I discovered the Folder Options window in Windows Vista is missing the File Types tab found in earlier versions of Windows. So how do one go about editing file type associations in Windows Vista?

I have discovered three way to do this.

First Way

Open your "Start Menu" and choose "Default Programs" in the right column.

Then choose "Associate file types or protocol with a program"

Second Way

1. Right-click a file of the type you want to change, and select Properties.

2. In the General tab, click the Change button.

3. Choose a program from the list, or click Browse to select an .EXE file on your hard disk.

Third Way (view a list of file types):

1. Open Control Panel.

2. In Control Panel Home, click Programs, and then click Make a file type always open in a specific program.
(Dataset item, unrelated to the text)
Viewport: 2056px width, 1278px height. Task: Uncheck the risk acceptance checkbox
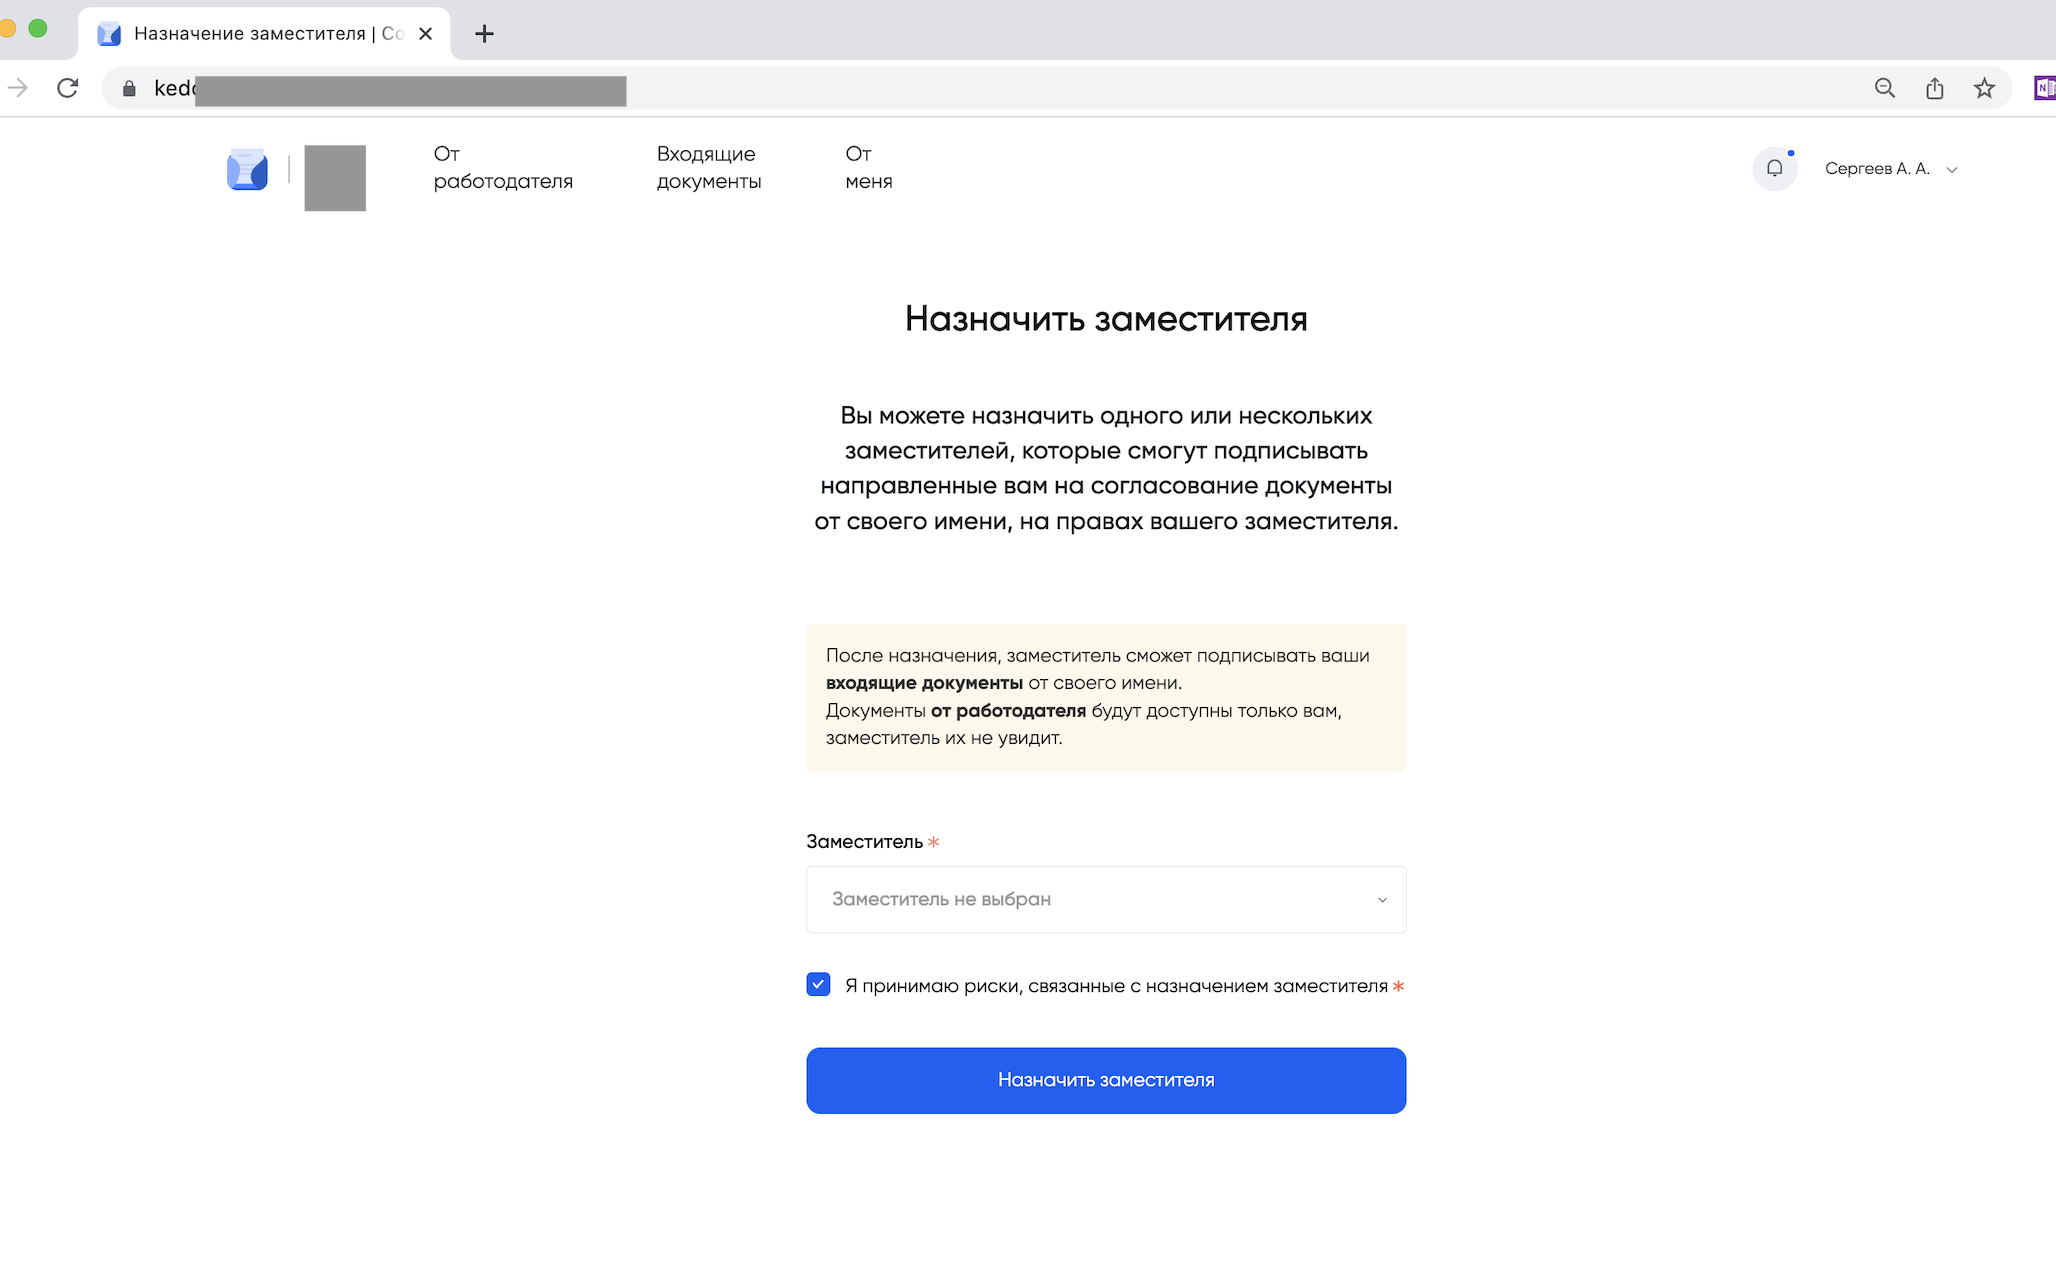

Or, in the Classic View, open Default Programs and then click Associate a file type or protocol with a program.

3. Highlight a file type in the list and click Change Program.

Unfortunately, neither method in Vista allows you to choose anything but the default programs, such as your programs listed in your files' context menus. :angry:

Searching around the net. I did come across one program that gives you the tools needed to associate extensions to the root files.

It's called Creative Element Power Tools. Found here at creativelement.com

Creative Element Power Tools hosts six categories of tools.

1. File Tools

2. Internet Tools

3. Search Tools

4. Folder Tools

5. File Dialog Tools

6. Interface Tools

With sub-categories for each set of tools. You can customize many aspects of Vista. Including Control Menu Speed, Changing the Registered Owners and Configure Hot Keys. It also list the root extension and file types now missing in Vista. And allows you to reset them if you accidentally move a file type.

I have been going through this program and I feel that this is a essential add-on to Vista for Power Users. (I'm going to keep this one around)

But read through the listing for using the Creative Element Power Tools on their website, to get a understanding on how to use these tools safely.